- TASK PROMPT: Pull out every line of the data below, from the very first one through the line containing "click(5, 384)", both included, and reproduce them verbatim.

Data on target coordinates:
⁂
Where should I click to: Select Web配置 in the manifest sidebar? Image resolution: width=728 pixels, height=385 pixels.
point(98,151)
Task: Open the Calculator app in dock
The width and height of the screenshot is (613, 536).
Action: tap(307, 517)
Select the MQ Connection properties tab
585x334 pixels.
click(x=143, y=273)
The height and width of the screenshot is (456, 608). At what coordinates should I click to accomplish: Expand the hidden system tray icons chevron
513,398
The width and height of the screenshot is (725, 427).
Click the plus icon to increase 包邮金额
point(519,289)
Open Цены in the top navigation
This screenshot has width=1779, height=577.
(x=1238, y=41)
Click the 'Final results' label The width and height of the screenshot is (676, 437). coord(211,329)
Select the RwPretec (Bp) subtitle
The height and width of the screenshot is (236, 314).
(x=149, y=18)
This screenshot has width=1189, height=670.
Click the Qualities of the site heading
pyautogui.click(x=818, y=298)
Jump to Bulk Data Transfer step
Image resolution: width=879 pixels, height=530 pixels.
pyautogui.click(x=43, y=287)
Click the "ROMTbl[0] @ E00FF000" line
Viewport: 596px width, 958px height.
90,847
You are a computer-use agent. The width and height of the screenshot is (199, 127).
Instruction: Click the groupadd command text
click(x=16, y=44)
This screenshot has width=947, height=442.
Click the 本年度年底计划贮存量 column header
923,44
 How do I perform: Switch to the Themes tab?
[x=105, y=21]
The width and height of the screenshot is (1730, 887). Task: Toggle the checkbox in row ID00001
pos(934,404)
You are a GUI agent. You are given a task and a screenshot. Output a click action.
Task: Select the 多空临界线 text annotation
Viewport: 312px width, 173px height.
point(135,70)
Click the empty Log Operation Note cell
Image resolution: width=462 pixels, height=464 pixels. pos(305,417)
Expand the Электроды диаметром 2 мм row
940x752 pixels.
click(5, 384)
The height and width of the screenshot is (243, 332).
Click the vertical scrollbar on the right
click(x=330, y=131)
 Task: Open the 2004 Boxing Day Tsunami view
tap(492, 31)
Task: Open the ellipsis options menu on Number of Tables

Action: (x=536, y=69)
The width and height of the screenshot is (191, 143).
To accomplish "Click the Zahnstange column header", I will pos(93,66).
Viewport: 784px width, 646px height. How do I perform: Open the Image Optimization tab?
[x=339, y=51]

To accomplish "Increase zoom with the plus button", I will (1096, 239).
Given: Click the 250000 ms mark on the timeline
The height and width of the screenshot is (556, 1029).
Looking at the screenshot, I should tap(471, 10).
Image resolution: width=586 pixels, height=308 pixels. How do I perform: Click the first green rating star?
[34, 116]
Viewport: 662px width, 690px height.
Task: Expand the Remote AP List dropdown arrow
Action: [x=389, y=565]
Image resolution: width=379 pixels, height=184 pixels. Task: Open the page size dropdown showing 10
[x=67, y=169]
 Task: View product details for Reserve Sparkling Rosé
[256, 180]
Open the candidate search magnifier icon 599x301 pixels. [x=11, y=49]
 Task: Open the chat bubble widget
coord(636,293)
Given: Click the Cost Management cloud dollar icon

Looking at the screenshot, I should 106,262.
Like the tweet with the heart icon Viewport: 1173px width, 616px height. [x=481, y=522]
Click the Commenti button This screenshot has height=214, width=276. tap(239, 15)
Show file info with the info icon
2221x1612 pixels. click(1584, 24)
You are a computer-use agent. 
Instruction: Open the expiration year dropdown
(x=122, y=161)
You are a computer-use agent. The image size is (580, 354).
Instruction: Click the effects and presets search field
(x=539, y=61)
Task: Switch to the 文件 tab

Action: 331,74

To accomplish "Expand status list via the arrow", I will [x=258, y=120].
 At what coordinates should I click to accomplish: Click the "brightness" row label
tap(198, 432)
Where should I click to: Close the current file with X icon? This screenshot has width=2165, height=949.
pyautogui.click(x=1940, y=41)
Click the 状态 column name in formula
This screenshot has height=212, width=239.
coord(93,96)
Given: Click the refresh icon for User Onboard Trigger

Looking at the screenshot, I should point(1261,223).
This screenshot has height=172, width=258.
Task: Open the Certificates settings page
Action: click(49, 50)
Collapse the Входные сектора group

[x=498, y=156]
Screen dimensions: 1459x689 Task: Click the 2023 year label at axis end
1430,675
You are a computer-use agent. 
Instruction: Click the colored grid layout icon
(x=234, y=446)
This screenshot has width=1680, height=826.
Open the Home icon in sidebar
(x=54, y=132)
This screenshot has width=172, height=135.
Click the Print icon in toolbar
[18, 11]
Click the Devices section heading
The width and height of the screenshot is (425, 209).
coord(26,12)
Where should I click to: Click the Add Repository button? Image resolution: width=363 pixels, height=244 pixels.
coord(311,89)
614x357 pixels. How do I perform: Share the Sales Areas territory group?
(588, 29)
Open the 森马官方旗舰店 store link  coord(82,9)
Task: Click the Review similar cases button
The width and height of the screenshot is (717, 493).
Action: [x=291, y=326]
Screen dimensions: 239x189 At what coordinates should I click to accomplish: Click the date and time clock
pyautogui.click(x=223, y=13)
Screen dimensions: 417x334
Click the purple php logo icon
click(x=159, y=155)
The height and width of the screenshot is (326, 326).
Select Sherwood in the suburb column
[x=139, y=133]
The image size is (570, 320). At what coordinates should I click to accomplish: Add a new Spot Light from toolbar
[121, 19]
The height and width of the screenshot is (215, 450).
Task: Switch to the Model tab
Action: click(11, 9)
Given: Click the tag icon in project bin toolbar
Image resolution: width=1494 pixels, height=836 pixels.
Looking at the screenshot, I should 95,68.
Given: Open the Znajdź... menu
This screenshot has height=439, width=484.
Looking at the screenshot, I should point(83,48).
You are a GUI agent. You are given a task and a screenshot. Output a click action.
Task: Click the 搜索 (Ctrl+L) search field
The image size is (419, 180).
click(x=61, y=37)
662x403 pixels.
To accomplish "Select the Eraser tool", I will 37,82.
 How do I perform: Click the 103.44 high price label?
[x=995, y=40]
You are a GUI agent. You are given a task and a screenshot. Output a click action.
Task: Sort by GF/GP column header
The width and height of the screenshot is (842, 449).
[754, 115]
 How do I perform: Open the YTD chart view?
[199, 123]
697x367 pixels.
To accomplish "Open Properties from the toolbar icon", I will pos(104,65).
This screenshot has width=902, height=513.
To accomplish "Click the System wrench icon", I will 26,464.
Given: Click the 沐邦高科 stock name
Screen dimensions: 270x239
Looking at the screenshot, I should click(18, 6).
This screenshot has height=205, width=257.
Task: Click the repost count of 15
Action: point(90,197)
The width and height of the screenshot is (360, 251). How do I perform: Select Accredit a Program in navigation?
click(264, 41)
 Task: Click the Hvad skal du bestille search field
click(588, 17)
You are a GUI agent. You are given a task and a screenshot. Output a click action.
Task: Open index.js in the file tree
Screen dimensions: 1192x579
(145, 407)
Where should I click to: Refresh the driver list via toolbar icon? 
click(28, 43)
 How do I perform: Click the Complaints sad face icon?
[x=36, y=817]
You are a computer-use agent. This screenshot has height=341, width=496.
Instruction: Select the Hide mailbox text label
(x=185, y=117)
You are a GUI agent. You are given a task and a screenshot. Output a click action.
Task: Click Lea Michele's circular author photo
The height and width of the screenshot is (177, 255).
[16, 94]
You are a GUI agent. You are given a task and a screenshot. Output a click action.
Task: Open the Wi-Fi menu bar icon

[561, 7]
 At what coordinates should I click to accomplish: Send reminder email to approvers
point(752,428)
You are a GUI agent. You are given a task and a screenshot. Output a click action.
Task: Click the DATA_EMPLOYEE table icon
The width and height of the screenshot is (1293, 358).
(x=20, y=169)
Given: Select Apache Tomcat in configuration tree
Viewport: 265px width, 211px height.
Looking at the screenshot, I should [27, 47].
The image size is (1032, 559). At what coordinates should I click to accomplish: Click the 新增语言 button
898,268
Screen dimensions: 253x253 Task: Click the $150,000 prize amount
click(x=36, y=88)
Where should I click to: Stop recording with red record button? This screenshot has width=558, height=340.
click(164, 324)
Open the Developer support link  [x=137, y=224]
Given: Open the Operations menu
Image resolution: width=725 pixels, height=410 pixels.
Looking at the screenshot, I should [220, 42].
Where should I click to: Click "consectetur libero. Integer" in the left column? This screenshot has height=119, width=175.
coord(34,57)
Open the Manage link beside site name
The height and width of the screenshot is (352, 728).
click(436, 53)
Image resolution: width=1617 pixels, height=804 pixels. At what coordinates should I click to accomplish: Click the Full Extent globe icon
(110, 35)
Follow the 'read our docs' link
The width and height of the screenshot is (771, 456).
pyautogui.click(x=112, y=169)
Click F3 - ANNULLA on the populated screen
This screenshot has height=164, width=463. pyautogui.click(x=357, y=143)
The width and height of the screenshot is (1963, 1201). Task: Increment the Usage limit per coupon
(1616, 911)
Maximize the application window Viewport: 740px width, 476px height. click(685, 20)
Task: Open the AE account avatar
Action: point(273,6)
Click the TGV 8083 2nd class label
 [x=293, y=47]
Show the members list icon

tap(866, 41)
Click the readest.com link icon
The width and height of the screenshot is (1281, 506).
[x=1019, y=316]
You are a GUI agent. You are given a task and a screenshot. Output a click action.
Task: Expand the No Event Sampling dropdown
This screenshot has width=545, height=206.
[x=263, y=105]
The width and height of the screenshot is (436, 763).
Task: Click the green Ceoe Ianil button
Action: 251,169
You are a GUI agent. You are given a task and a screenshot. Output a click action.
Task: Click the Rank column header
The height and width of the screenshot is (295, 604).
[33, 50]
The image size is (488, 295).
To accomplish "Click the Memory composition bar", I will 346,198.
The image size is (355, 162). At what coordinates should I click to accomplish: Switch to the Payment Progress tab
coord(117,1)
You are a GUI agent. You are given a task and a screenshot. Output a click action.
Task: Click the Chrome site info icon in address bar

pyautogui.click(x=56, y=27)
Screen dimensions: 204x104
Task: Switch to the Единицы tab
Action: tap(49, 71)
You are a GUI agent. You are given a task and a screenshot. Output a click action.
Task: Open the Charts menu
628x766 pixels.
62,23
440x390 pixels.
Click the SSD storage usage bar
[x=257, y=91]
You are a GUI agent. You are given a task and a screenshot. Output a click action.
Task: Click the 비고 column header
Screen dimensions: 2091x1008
⁂
- WRITTEN ANSWER:
Where should I click to: Select Web配置 in the manifest sidebar? Image resolution: width=728 pixels, height=385 pixels.
point(98,151)
Task: Open the Calculator app in dock
The width and height of the screenshot is (613, 536).
Action: tap(307, 517)
Select the MQ Connection properties tab
585x334 pixels.
click(x=143, y=273)
The height and width of the screenshot is (456, 608). At what coordinates should I click to accomplish: Expand the hidden system tray icons chevron
513,398
The width and height of the screenshot is (725, 427).
Click the plus icon to increase 包邮金额
point(519,289)
Open Цены in the top navigation
This screenshot has width=1779, height=577.
(x=1238, y=41)
Click the 'Final results' label The width and height of the screenshot is (676, 437). coord(211,329)
Select the RwPretec (Bp) subtitle
The height and width of the screenshot is (236, 314).
(x=149, y=18)
This screenshot has width=1189, height=670.
Click the Qualities of the site heading
pyautogui.click(x=818, y=298)
Jump to Bulk Data Transfer step
Image resolution: width=879 pixels, height=530 pixels.
pyautogui.click(x=43, y=287)
Click the "ROMTbl[0] @ E00FF000" line
Viewport: 596px width, 958px height.
90,847
You are a computer-use agent. The width and height of the screenshot is (199, 127).
Instruction: Click the groupadd command text
click(x=16, y=44)
This screenshot has width=947, height=442.
Click the 本年度年底计划贮存量 column header
923,44
 How do I perform: Switch to the Themes tab?
[x=105, y=21]
The width and height of the screenshot is (1730, 887). Task: Toggle the checkbox in row ID00001
pos(934,404)
You are a GUI agent. You are given a task and a screenshot. Output a click action.
Task: Select the 多空临界线 text annotation
Viewport: 312px width, 173px height.
point(135,70)
Click the empty Log Operation Note cell
Image resolution: width=462 pixels, height=464 pixels. pos(305,417)
Expand the Электроды диаметром 2 мм row
940x752 pixels.
click(5, 384)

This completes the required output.